── EXERCISE MATERIAL ──

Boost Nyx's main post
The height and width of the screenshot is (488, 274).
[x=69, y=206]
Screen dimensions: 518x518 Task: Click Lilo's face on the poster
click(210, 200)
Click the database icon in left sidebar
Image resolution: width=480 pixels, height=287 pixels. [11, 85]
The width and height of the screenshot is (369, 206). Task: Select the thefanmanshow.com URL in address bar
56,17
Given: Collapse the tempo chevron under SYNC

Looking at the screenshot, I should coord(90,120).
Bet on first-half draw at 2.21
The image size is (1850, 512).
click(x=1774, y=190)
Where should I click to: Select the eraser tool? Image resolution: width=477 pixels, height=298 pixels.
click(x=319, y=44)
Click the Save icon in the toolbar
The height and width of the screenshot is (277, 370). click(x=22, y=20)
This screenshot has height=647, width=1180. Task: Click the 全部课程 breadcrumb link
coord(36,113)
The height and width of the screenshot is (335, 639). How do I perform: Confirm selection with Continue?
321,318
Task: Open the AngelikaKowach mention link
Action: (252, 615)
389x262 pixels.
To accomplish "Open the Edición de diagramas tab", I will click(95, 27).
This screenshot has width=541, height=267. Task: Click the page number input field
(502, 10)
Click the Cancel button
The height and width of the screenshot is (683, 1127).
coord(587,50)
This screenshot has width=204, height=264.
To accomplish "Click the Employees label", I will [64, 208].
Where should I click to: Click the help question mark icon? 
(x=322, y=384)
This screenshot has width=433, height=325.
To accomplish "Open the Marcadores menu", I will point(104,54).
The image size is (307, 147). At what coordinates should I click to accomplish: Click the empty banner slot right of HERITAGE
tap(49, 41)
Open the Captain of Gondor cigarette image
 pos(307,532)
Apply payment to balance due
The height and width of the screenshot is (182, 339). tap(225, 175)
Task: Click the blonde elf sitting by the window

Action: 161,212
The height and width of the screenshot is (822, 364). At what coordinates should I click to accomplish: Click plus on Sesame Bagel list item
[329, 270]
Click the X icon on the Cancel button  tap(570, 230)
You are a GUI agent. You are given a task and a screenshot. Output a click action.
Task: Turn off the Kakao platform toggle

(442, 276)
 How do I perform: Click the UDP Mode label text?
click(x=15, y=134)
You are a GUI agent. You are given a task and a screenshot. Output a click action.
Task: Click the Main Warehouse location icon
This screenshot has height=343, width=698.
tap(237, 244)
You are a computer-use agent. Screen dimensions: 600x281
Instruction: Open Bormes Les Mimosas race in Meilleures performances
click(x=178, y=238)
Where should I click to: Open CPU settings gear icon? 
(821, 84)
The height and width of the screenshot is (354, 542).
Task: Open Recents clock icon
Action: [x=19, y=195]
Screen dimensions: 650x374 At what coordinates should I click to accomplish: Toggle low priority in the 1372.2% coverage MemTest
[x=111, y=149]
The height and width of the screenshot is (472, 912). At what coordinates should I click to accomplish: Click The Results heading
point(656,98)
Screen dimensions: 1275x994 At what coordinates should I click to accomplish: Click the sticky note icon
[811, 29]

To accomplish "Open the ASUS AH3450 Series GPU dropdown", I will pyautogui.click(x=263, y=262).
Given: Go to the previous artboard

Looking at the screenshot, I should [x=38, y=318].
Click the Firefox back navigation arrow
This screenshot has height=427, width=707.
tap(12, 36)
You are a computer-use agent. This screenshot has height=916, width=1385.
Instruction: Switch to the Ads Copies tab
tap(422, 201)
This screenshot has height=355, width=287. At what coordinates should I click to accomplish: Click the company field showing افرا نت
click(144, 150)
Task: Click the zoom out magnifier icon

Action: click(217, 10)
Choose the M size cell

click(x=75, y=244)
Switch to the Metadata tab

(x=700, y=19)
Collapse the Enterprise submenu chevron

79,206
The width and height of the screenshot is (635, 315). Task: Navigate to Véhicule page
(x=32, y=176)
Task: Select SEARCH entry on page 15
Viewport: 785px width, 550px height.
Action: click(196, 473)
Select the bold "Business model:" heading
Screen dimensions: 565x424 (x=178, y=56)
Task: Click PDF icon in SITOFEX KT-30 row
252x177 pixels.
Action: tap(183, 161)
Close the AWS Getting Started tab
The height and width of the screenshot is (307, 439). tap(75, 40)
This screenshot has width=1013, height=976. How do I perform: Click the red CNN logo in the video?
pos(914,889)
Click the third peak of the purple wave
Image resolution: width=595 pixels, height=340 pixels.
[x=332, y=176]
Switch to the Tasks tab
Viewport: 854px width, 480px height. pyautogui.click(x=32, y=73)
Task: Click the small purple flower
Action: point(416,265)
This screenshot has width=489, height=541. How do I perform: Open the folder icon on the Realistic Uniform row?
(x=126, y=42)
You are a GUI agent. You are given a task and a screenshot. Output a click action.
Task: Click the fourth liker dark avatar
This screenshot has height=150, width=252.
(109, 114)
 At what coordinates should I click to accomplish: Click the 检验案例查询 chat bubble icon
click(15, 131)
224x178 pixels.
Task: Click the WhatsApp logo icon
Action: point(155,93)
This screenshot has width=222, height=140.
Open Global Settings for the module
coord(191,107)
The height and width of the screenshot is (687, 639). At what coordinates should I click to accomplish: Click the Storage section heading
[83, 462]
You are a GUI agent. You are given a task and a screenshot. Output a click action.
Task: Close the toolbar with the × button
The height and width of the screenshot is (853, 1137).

───

[ASSIGNMENT] Word for word, restate the lines above from the line containing "Where should I click to: Click" through the line containing "Task: Click the Main Warehouse location icon", with both included and nothing else.

[WRITTEN SOLUTION]
Where should I click to: Click the help question mark icon? 
(x=322, y=384)
This screenshot has width=433, height=325.
To accomplish "Open the Marcadores menu", I will point(104,54).
The image size is (307, 147). At what coordinates should I click to accomplish: Click the empty banner slot right of HERITAGE
tap(49, 41)
Open the Captain of Gondor cigarette image
 pos(307,532)
Apply payment to balance due
The height and width of the screenshot is (182, 339). tap(225, 175)
Task: Click the blonde elf sitting by the window

Action: 161,212
The height and width of the screenshot is (822, 364). At what coordinates should I click to accomplish: Click plus on Sesame Bagel list item
[329, 270]
Click the X icon on the Cancel button  tap(570, 230)
You are a GUI agent. You are given a task and a screenshot. Output a click action.
Task: Turn off the Kakao platform toggle

(442, 276)
 How do I perform: Click the UDP Mode label text?
click(x=15, y=134)
You are a GUI agent. You are given a task and a screenshot. Output a click action.
Task: Click the Main Warehouse location icon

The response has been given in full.